About

Clive Hamilton is an Australian author and public intellectual. Since 2008 he has been Professor of Public Ethics at Charles Sturt University in Canberra.

For 14 years, until February 2008, he was the Executive Director of The Australia Institute, a progressive think tank he founded. He holds an arts degree from the Australian National University and an economics degree with first class honours from the University of Sydney. He completed a doctorate in the economics of development at the Institute of Development Studies at the University of Sussex.

Clive has held visiting academic positions at Yale University, the University of Oxford, University College London and Sciences Po in Paris.

He has published on a wide range of subjects but is best known for his books, a number of which have been best-sellers.

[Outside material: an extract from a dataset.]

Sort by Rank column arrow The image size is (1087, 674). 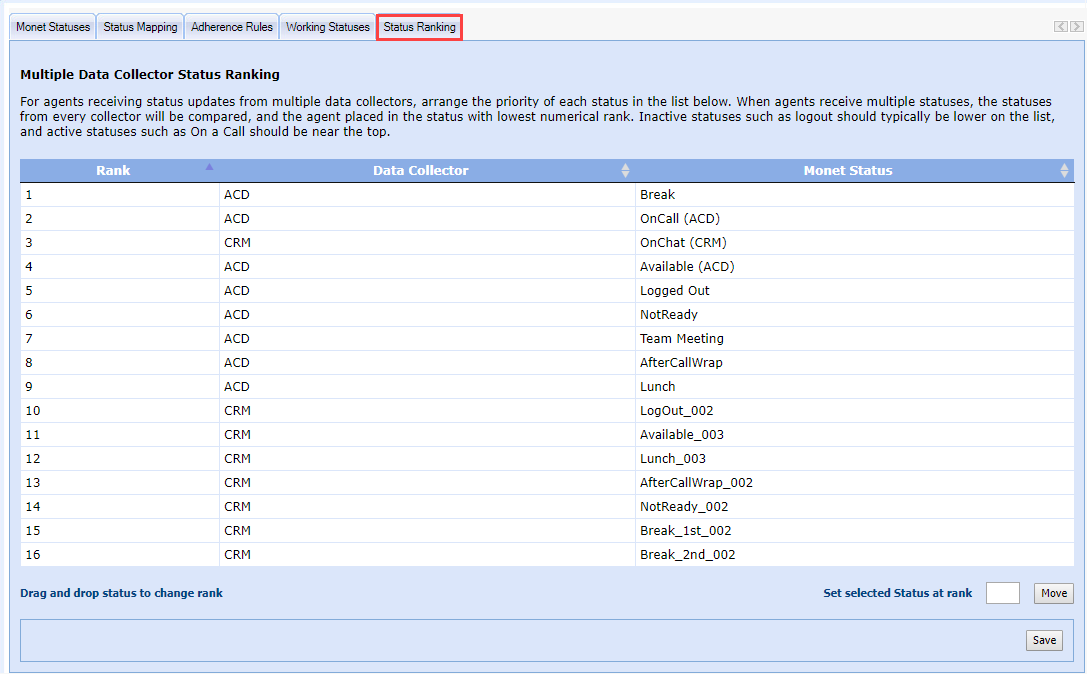point(209,168)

They include Growth Fetish (2003), Affluenza (with Richard Denniss, 2005), Silencing Dissent (edited with Sarah Maddison, 2007), Requiem for a Species: Why we resist the truth about climate change, (2010) and What Do We Want? The story of protest in Australia (2016). His 2017 book, Defiant Earth: The fate of humans in the Anthropocene, examined the philosophical implications of the Anthropocene.

In 2018, his controversial book, Silent Invasion: China’s Influence in Australia, was published by Hardie Grant after three other publishers pulled out citing fear of punishment from Beijing. It became an immediate best-seller, and has been published in Chinese, Japanese and several other languages. It was followed in 2020 by Hidden Hand: Exposing How the Chinese Communist Party is Reshaping the World, co-authored with German Sinologist Mareike Ohlberg. It too has been published in several languages, including Chinese.

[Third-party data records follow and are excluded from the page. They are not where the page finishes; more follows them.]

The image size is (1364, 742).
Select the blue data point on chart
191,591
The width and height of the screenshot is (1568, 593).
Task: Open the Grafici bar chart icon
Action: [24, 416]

In 2022, Clive’s memoir was published by Hardie Grant as Provocateur: A Life of Ideas in Action.

In 2009 Clive was made a Member of the Order of Australia (AM) for his contribution to public debate and public policy. Later that year he was the Greens candidate in the by-election for the federal seat of Higgins. In 2012 he was appointed by the Federal Government to the Climate Change Authority, from which he resigned in 2016.